Heel ver terug in de tijd was er tevens een minder strikte scheiding tussen het vocale en instrumentale, gold voor madrigalen en motetten maar ook voor andere vormen van religieuze en profane muziek dat die eenvoudigweg konden worden gezongen met of zonder (begeleidende) instrumenten, of omgekeerd, uitsluitend werden uitgevoerd op instrumenten. Pas veel later, in de zeventiende eeuw, kwamen er geleidelijk aan in de overgeleverde manuscripten aanwijzingen omtrent de te bespelen instrumenten in bijvoorbeeld sonates en canzones, zij het dat vaak sprake was van meerdere of verschillende opties, zoals bijvoorbeeld fluit of viool. Typische klaviermuziek kon zowel worden gespeeld op het orgel, klavecimbel of clavichord, zowel in de rol van basso continuo instrument als in andere instrumentale samenstellingen (luit, teorbe, harp, dulcimer, enz.).
Naarmate de tijd voortschreed en het instrumentarium beter werd, ontstond bij de componisten de behoefte om meer duidelijkheid te scheppen omtrent het aan te wenden instrument of de instrumenten. Men werd dus specifieker. Dat gold niet alleen voor het instrumentarium, maar ook voor zaken als tempo en dynamiek. Dat streven naar precisie nam nog verder toe vanaf de periode dat componist en musicus zich in gescheiden werelden bewogen, een ontwikkeling die zich vanaf het begin van de negentiende eeuw in versneld tempo voordeed en bij Beethoven feitelijk zijn 'bekroning' vond.
Maar terug naar Bach en de hedendaagse bewerkingen van zijn muziek. Indien die zich, om Tovey nog even aan te halen, beperken tot ‘vertaling' valt er weinig tegen in te brengen. Waarbij het dan tevens helder moet zijn dat ‘bewerking' niet hetzelfde hoeft te beteken als ‘transcriptie'. In het tweede geval is immers alleen sprake van overzetting van het ene naar het andere instrument (of van het ene naar het andere instrumentarium), terwijl de noten – behoudens de noodzaak tot transponeren – zoveel mogelijk onaangetast blijven; zij het dat dit laatste – het spreekt bijna vanzelf – niet altijd mogelijk is.

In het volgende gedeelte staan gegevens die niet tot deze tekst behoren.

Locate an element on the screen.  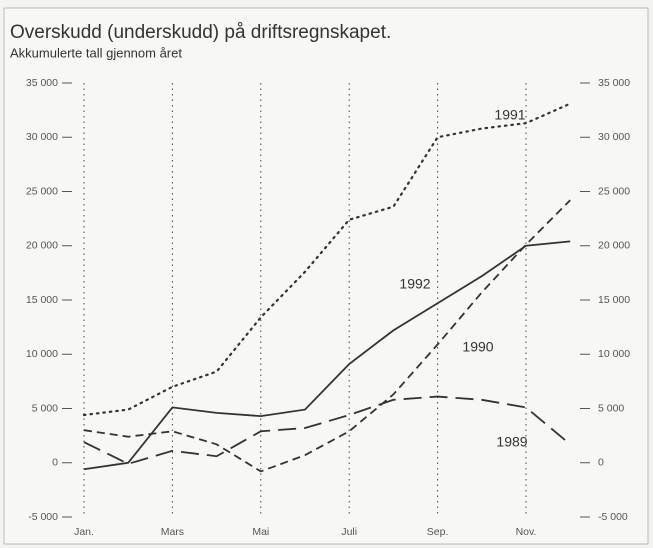
y-tick-label: 10 000 is located at coordinates (42, 354).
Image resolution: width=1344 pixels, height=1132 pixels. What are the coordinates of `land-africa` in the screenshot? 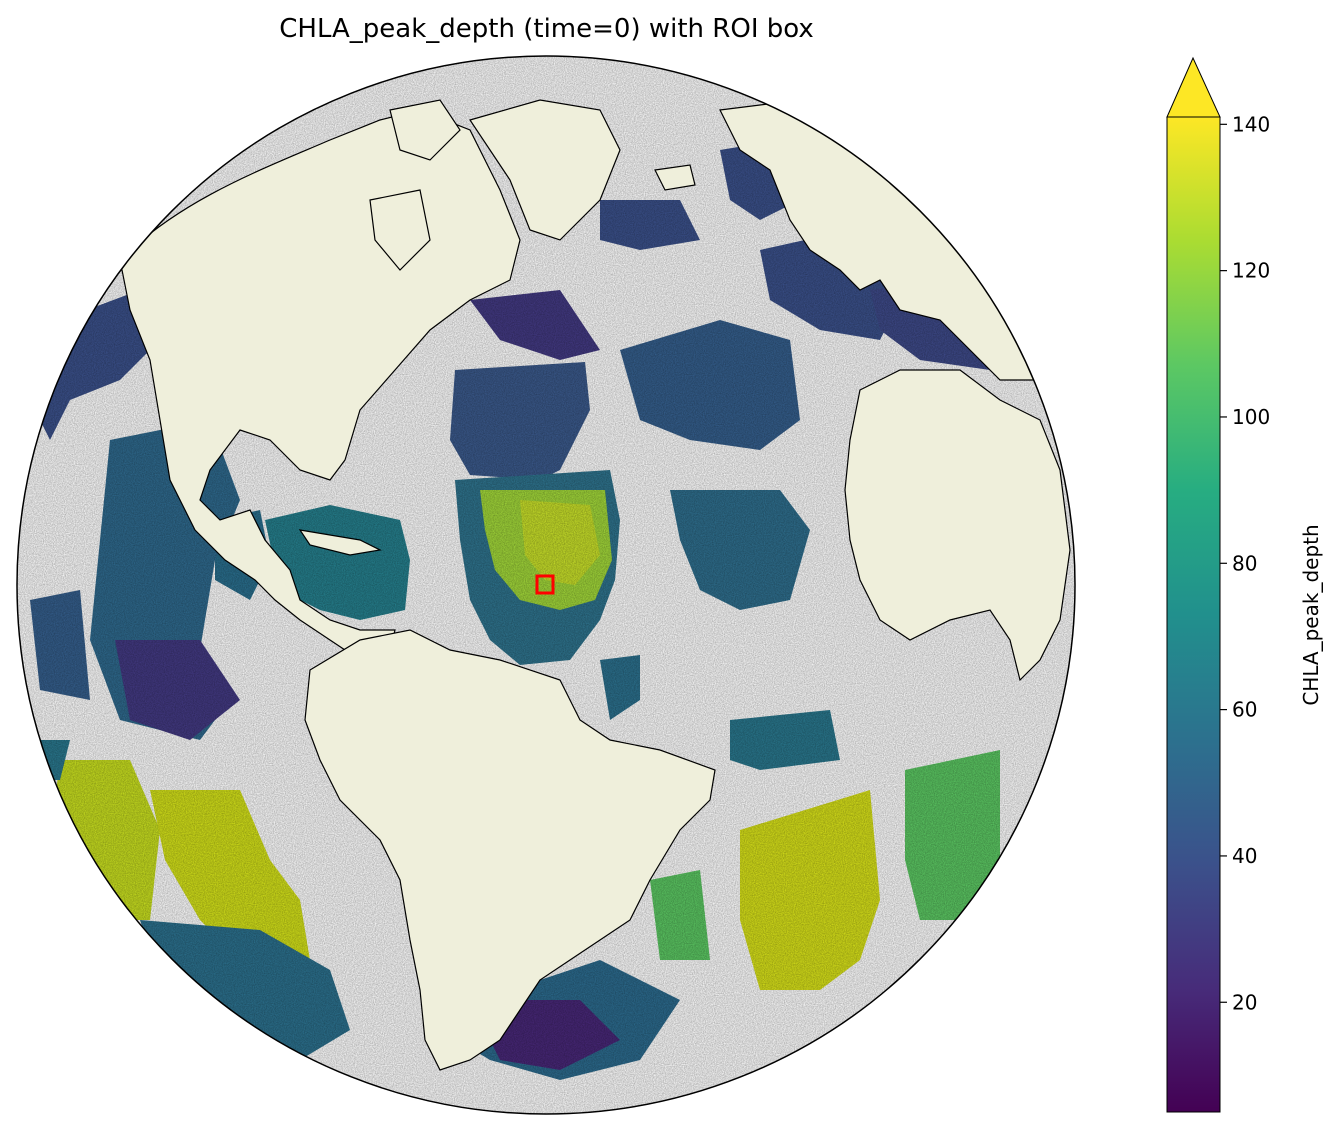 It's located at (958, 526).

Zo is het van het instrument afhankelijk of een noot wel of niet lang (genoeg) aangehouden kan worden: het ene instrument maakt immers een langere naklank mogelijk dan het andere. Een voorbeeld. Bovendien: transcripties van blaas- naar strijkinstrumenten of van vocale naar instrumentale partijen vroeg van de bewerker zeker een behoorlijke dosis creativiteit. Laten we Bach als voorbeeld nemen: diens transcriptie van Vivaldi's Concert voor vier violen en strijkers uit ‘L'Estra Armonico' naar vier klavecimbels en strijkers, naast ettelijke andere voorbeelden (zoals zijn transcripties van vioolconcerten van Albinoni en Marcello naar klavecimbelconcert). Maar ook in de kamermuziek verstond Bach op dit gebied zijn mannetje, getuige de transcriptie van zijn Sonate voor viola da gamba en klavecimbel BWV 1027 naar twee fluiten en basso continuo BWV 1039.

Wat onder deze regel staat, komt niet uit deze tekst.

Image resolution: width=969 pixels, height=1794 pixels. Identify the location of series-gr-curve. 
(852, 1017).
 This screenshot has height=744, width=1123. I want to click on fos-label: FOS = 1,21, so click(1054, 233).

Als de transcripties smaakvol zijn en de uitvoeringen datzelfde niveau weerspiegelen mag van een aanwinst worden gesproken en dat is wat dit nieuwe album betreft zeker het geval. Dat de aloude blokfluit zeker in de hogere en lagere registers een behoorlijk weerbarstig instrument kan zijn komt ook in deze uitvoeringen goed tot uitdrukking, maar maakt het authentieke karakter ervan des te bekoorlijker. De (barok)stemming is A=415 Hz en klavecimbel en (kist)orgel zijn ‘afgestemd' op het in de achttiende eeuw gebruikte instrumentarium.